:: GOAL OF THE EXERCISE ::
Please repeat each of the rows below verbatim, keeping them in their original order.

:: INPUT RECORDS ::
[start]
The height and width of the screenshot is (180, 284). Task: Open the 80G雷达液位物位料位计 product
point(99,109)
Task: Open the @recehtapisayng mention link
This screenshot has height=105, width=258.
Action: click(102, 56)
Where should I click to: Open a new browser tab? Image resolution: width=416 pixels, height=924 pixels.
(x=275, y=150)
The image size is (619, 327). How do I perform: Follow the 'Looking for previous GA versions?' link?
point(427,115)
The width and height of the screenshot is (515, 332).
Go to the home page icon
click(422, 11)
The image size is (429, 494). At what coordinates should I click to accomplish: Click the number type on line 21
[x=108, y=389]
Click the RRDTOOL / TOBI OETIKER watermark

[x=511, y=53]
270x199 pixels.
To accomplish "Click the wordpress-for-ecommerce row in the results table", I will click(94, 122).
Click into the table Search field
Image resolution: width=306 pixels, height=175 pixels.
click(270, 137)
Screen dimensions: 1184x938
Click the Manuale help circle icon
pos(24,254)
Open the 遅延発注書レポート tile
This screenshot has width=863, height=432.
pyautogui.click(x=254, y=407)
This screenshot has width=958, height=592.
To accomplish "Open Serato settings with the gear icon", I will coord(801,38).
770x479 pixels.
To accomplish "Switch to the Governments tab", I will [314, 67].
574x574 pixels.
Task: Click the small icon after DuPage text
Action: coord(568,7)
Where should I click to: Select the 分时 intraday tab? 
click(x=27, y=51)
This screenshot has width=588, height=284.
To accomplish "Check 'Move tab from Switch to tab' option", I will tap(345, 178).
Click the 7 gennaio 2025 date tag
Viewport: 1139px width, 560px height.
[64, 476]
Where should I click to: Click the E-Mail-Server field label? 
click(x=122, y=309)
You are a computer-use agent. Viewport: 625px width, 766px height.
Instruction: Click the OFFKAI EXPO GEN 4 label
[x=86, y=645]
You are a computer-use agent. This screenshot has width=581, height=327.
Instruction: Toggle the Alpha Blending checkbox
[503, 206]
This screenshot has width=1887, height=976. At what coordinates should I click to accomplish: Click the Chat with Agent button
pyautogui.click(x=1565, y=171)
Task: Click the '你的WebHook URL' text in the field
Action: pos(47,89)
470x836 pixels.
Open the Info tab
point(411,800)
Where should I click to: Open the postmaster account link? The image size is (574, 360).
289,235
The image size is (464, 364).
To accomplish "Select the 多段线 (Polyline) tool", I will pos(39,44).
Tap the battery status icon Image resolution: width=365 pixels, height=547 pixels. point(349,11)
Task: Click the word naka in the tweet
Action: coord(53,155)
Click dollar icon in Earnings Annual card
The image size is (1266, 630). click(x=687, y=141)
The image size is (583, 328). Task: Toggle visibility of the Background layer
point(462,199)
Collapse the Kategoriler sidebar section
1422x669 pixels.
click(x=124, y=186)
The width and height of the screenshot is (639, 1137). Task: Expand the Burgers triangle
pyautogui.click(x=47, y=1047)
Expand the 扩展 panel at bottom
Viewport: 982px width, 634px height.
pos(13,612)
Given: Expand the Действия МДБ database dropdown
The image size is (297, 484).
[end]
:: REPLY ::
The height and width of the screenshot is (180, 284). Task: Open the 80G雷达液位物位料位计 product
point(99,109)
Task: Open the @recehtapisayng mention link
This screenshot has height=105, width=258.
Action: click(102, 56)
Where should I click to: Open a new browser tab? Image resolution: width=416 pixels, height=924 pixels.
(x=275, y=150)
The image size is (619, 327). How do I perform: Follow the 'Looking for previous GA versions?' link?
point(427,115)
The width and height of the screenshot is (515, 332).
Go to the home page icon
click(422, 11)
The image size is (429, 494). At what coordinates should I click to accomplish: Click the number type on line 21
[x=108, y=389]
Click the RRDTOOL / TOBI OETIKER watermark

[x=511, y=53]
270x199 pixels.
To accomplish "Click the wordpress-for-ecommerce row in the results table", I will click(94, 122).
Click into the table Search field
Image resolution: width=306 pixels, height=175 pixels.
click(270, 137)
Screen dimensions: 1184x938
Click the Manuale help circle icon
pos(24,254)
Open the 遅延発注書レポート tile
This screenshot has width=863, height=432.
pyautogui.click(x=254, y=407)
This screenshot has width=958, height=592.
To accomplish "Open Serato settings with the gear icon", I will coord(801,38).
770x479 pixels.
To accomplish "Switch to the Governments tab", I will [314, 67].
574x574 pixels.
Task: Click the small icon after DuPage text
Action: coord(568,7)
Where should I click to: Select the 分时 intraday tab? 
click(x=27, y=51)
This screenshot has width=588, height=284.
To accomplish "Check 'Move tab from Switch to tab' option", I will tap(345, 178).
Click the 7 gennaio 2025 date tag
Viewport: 1139px width, 560px height.
[64, 476]
Where should I click to: Click the E-Mail-Server field label? 
click(x=122, y=309)
You are a computer-use agent. Viewport: 625px width, 766px height.
Instruction: Click the OFFKAI EXPO GEN 4 label
[x=86, y=645]
You are a computer-use agent. This screenshot has width=581, height=327.
Instruction: Toggle the Alpha Blending checkbox
[503, 206]
This screenshot has width=1887, height=976. At what coordinates should I click to accomplish: Click the Chat with Agent button
pyautogui.click(x=1565, y=171)
Task: Click the '你的WebHook URL' text in the field
Action: pos(47,89)
470x836 pixels.
Open the Info tab
point(411,800)
Where should I click to: Open the postmaster account link? The image size is (574, 360).
289,235
The image size is (464, 364).
To accomplish "Select the 多段线 (Polyline) tool", I will pos(39,44).
Tap the battery status icon Image resolution: width=365 pixels, height=547 pixels. point(349,11)
Task: Click the word naka in the tweet
Action: coord(53,155)
Click dollar icon in Earnings Annual card
The image size is (1266, 630). click(x=687, y=141)
The image size is (583, 328). Task: Toggle visibility of the Background layer
point(462,199)
Collapse the Kategoriler sidebar section
1422x669 pixels.
click(x=124, y=186)
The width and height of the screenshot is (639, 1137). Task: Expand the Burgers triangle
pyautogui.click(x=47, y=1047)
Expand the 扩展 panel at bottom
Viewport: 982px width, 634px height.
pos(13,612)
Given: Expand the Действия МДБ database dropdown
The image size is (297, 484).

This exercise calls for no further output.